:: The data ::

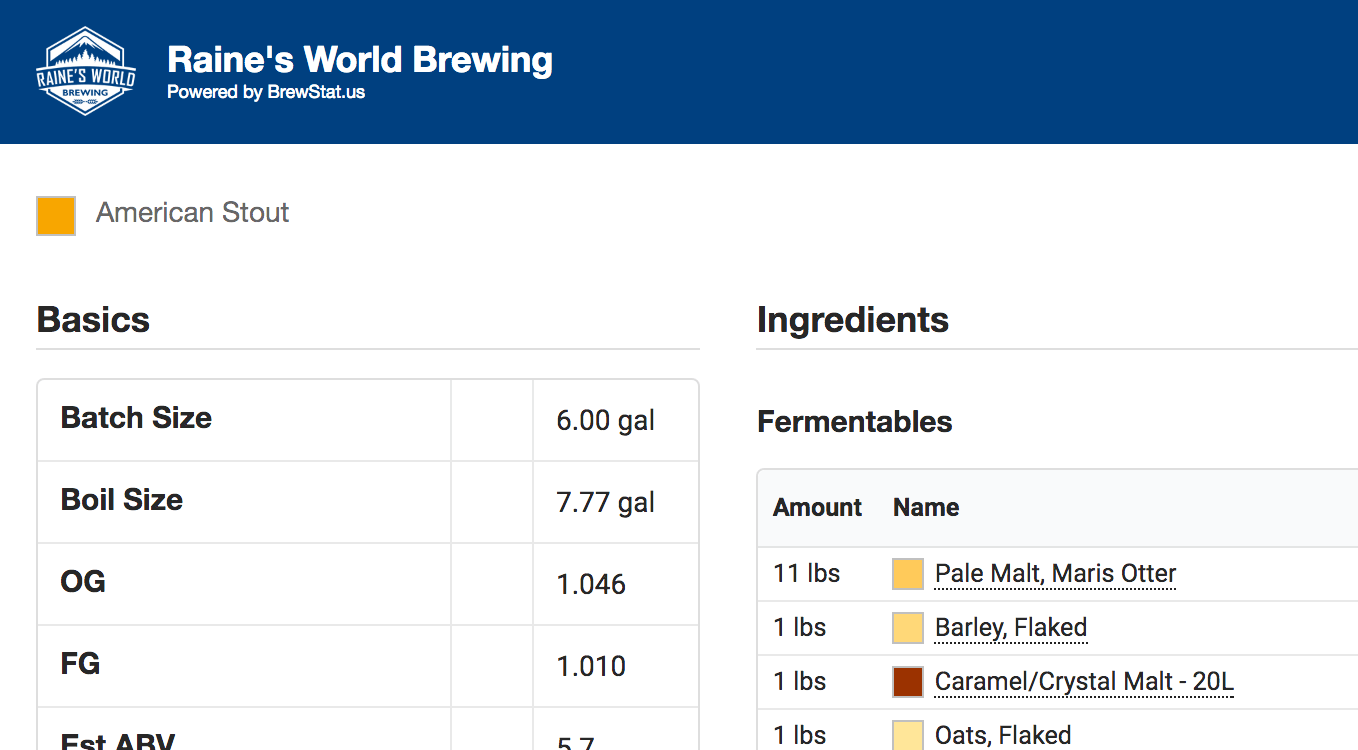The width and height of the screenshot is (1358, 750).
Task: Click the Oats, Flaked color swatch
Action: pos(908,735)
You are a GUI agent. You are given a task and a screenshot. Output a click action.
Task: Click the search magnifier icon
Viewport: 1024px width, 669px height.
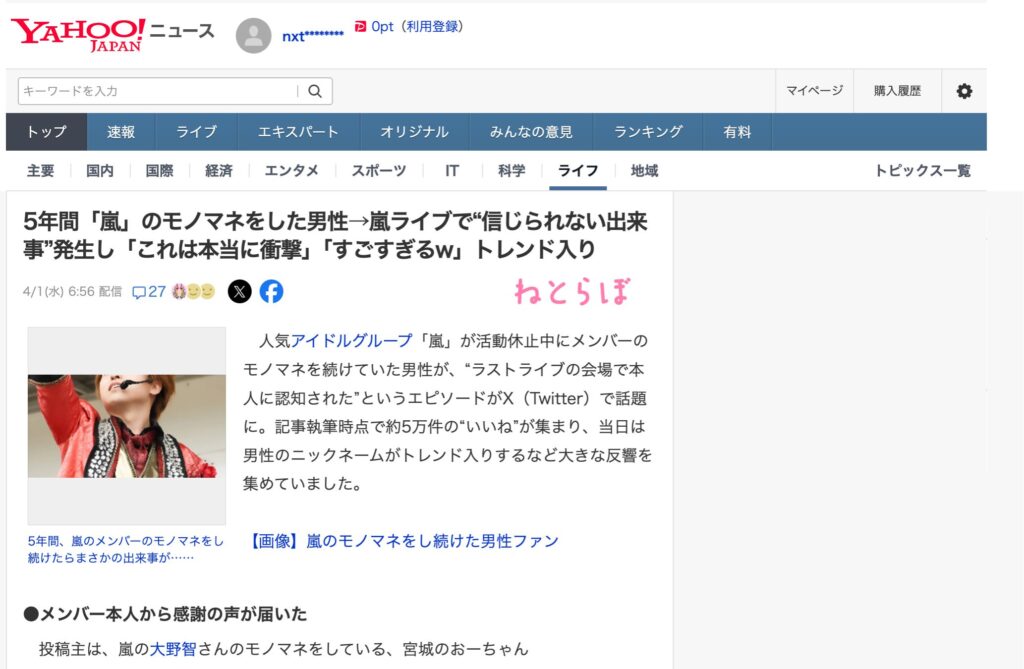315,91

:::

(What to produce):
The answer should consist only of the lines from the one with "You are a GUI" through the last line of the material above, copied exactly, with no pictures.

(Solution):
You are a GUI agent. You are given a task and a screenshot. Output a click action.
Task: Click the search magnifier icon
Viewport: 1024px width, 669px height.
315,91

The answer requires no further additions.